1. AHL should be ordered a week in advance, solidified in PBS, pH 6.5 aliquoted
and frozen.
2. Calibrating cells to AHL sensitivity after transformation: on a plate arrange 4
orders of magnitude for strains BD2 and BD3 ranging from 0.01mM to 100 mM
AHL, and 2 orders of magnitude for BD1 from 0.001 to 0.1 mM. Controls are M9
medium, WT (untransformed) DH5 cells and relevant strain without AHL
induction.
3. Testing fluorescence as a function of distance: prepare M9 medium autoclave
with 1.5% agar, and a stirrer, let sit in heat source. Prepare a separate medium of
M9 with 0.7% agar and stirrer, and let sit on a heat source. Once it reaches a
temperature you’re comfortable to leave your hands on for a few seconds (don’t
stick a thermometer in side), add relevant antibiotics and pour 1.5% medium into
Petri dish. It takes around 15 minutes to dry. In that time, spin down sender cells,
and resuspend pellet in fresh M9 in 20 fold volume decrease. Pour 0.7% agar-M9
mixed with relevant strain onto first layer and let dry. During that time, plate
100ul of cells onto filter paper. We recommend that the filter paper used should
be received as small circles pre-cut and trimmed and sterile. Cutting filters on-site
slices filter threading which was observed after 2 days (filter fiber was seen in 10x
magnification 1 day after plating). Furthermore cutting the filter increases the risk
of contamination. According to the materials and methods section in Weiss et al, a
fluorescence response was observed after 15 hours. This is due to transformation
efficiency and should not be taken at face value.

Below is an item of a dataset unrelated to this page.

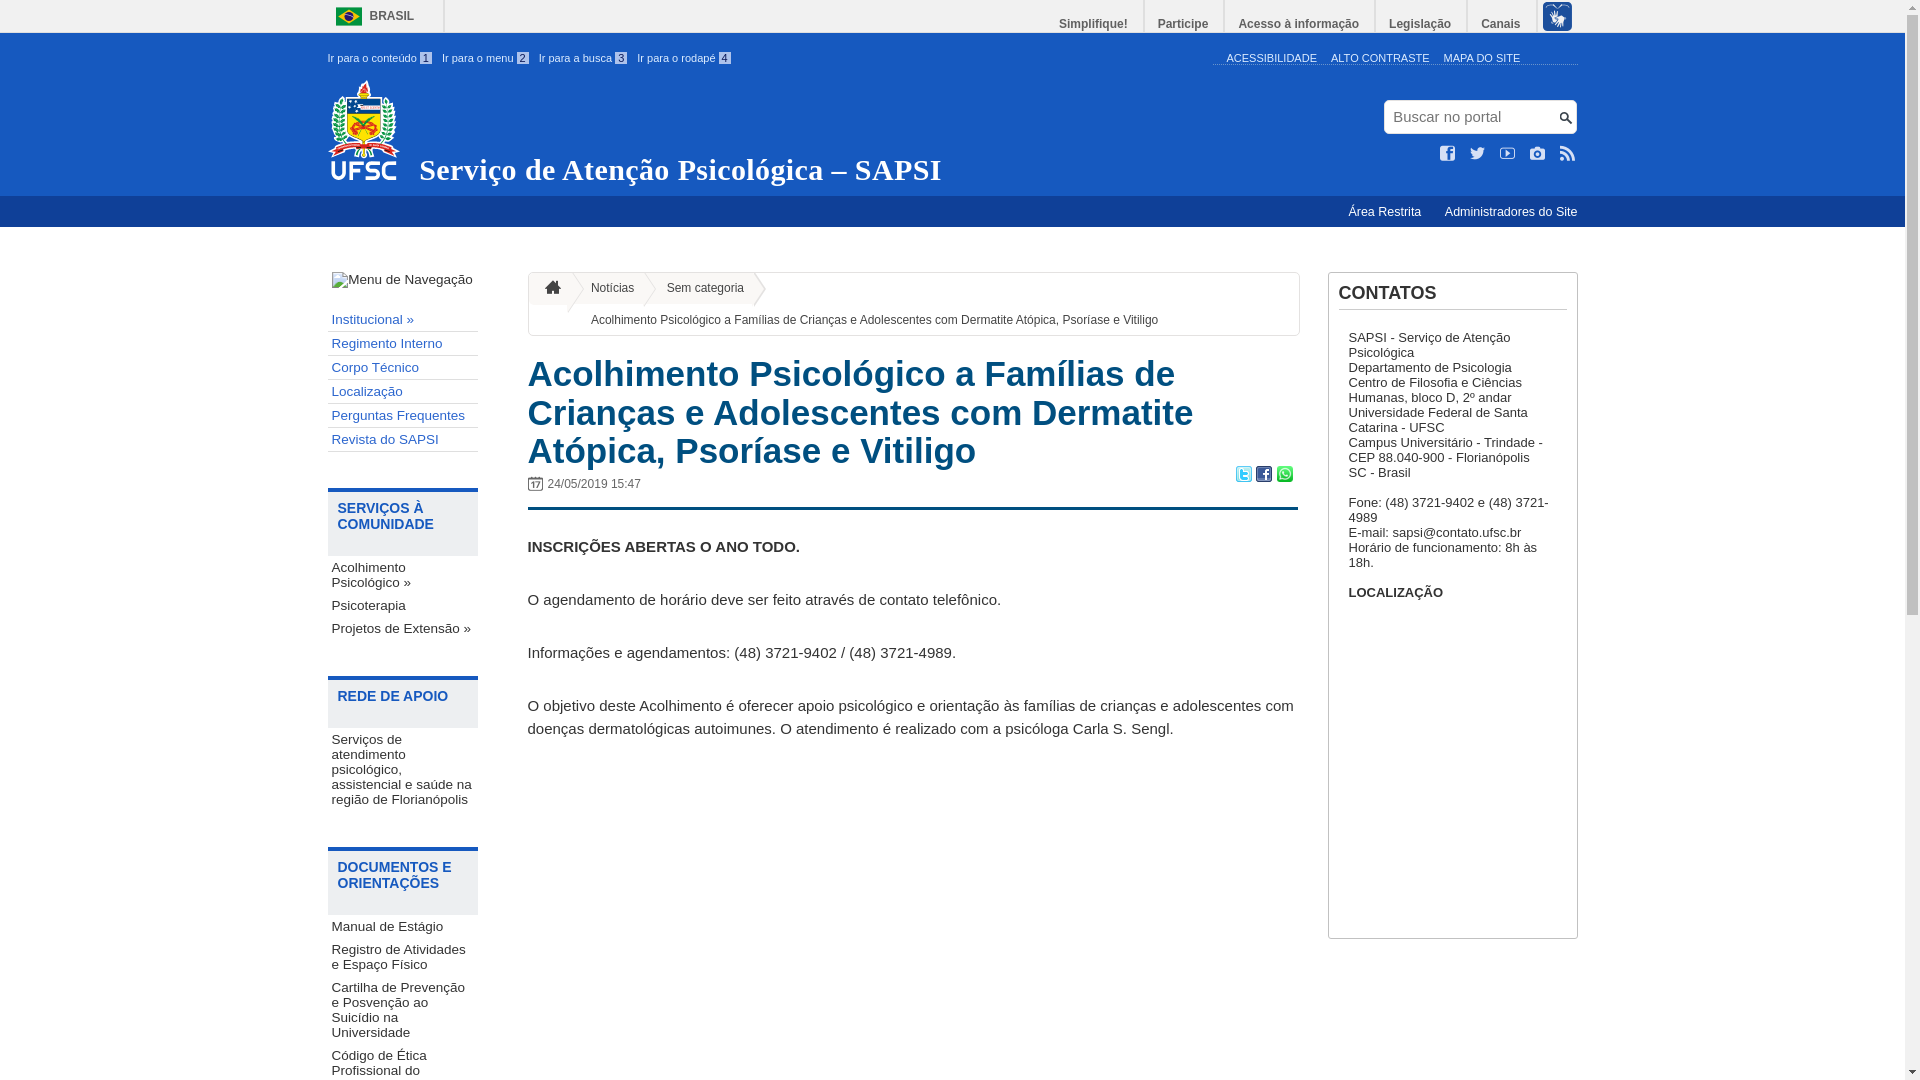  I want to click on 'Psicoterapia', so click(402, 604).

We had several experiments which came to mind:
1. Placing filter paper at various locations and observing pattern formation.

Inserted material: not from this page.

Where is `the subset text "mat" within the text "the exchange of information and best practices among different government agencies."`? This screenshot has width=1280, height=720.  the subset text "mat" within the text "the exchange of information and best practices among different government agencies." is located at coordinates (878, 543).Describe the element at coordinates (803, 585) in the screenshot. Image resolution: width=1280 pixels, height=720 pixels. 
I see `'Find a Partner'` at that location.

2. Plating strains at different times with different fluorescence colors.
3. Sharpening the bands on the agar plates: since the fluorescence is a function of the
diffusion coefficient of agar (which can be altered as a function of agar %), a
relatively high agar concentration should sharpen the bands of the strains. It
would be interesting to see if there is a difference between the sharpness levels of
the different strains as a function of agar concentration.

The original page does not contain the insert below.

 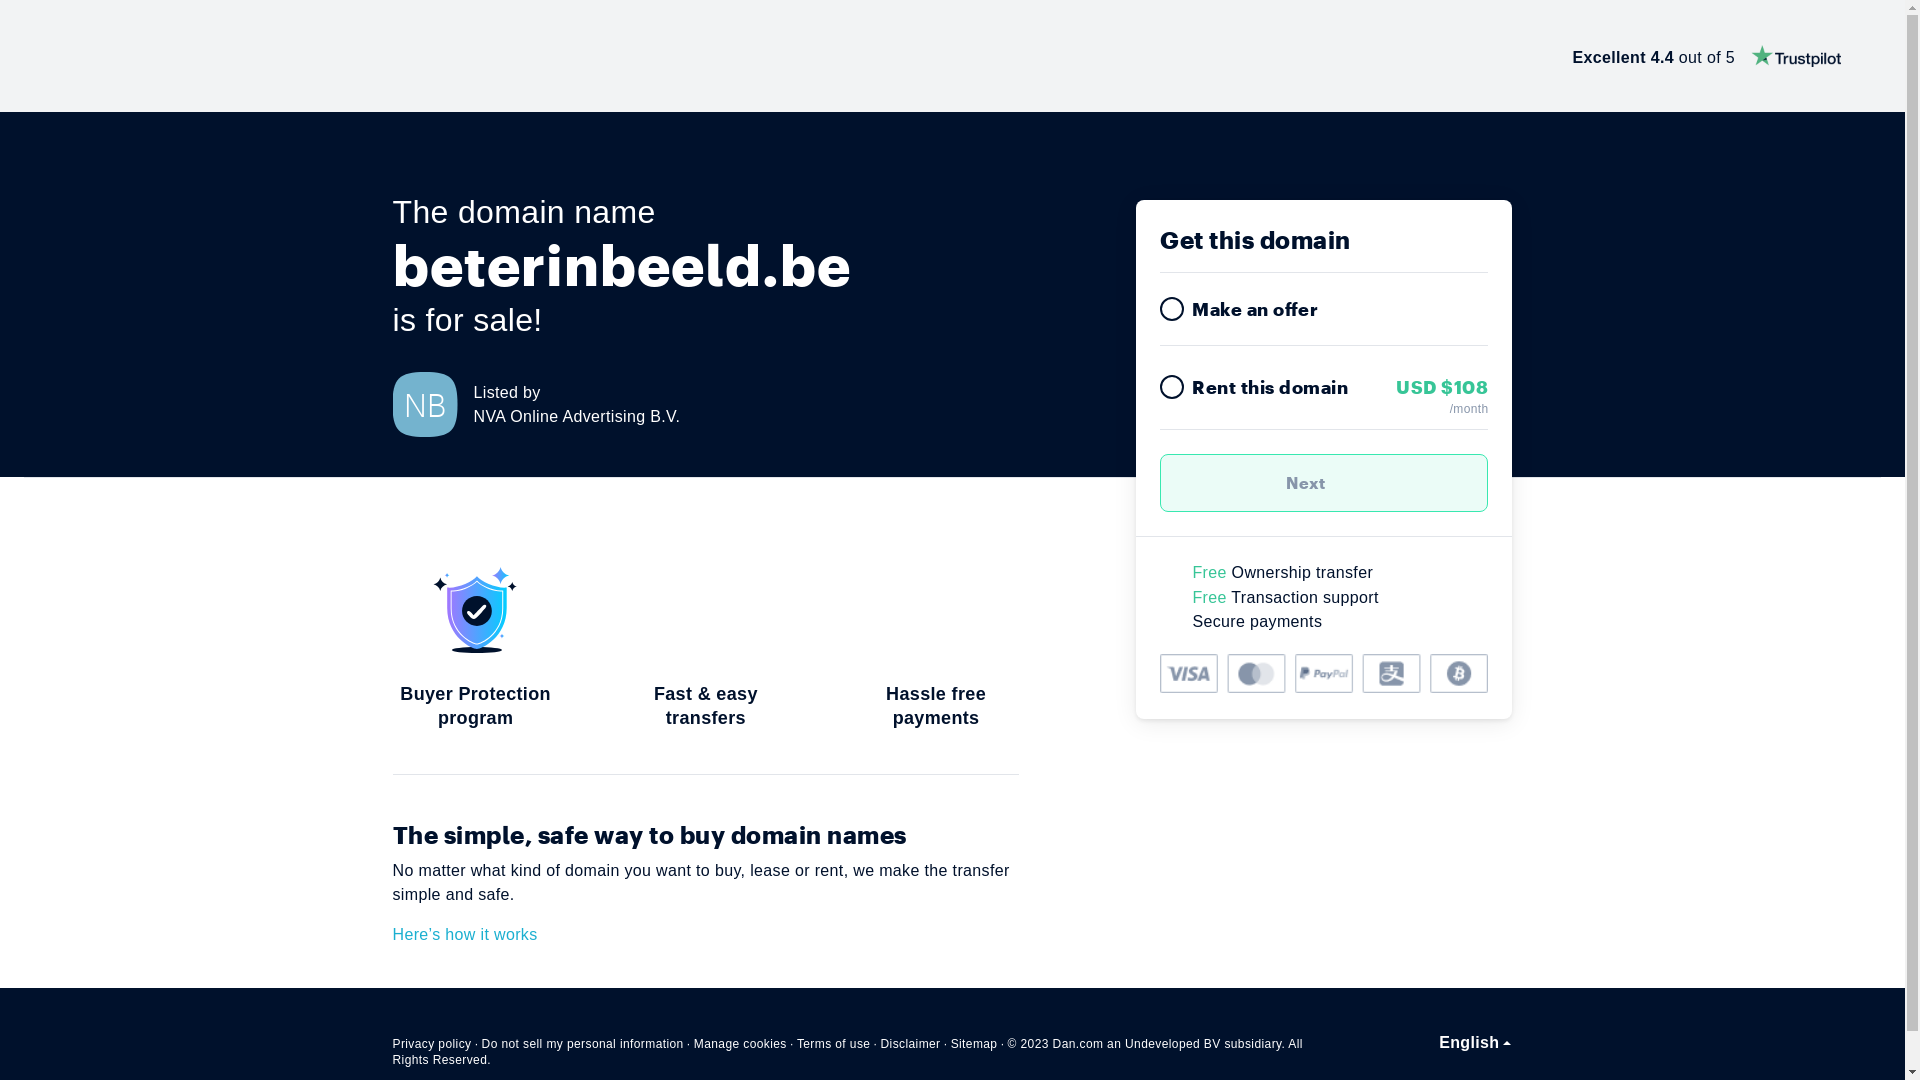 What do you see at coordinates (1437, 1041) in the screenshot?
I see `'English'` at bounding box center [1437, 1041].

4. If we were able to obtain an inhibitor of AHL, we may be able to engineer
symmetry breaking in our system. If you look at the diffusion equation, once you
include a term that accounts for the reaction, then you break the invariance of the
equation under actions of SO2. This means that the concentration of AHL would
no longer be invariant under rotations and you would expect the spatial pattern of
gene expression to experience the same symmetry breaking. This experiment
would be even cooler if were able to engineer the cells to be genetically identical
because then our system would be able to mimic the symmetry breaking you see
in development.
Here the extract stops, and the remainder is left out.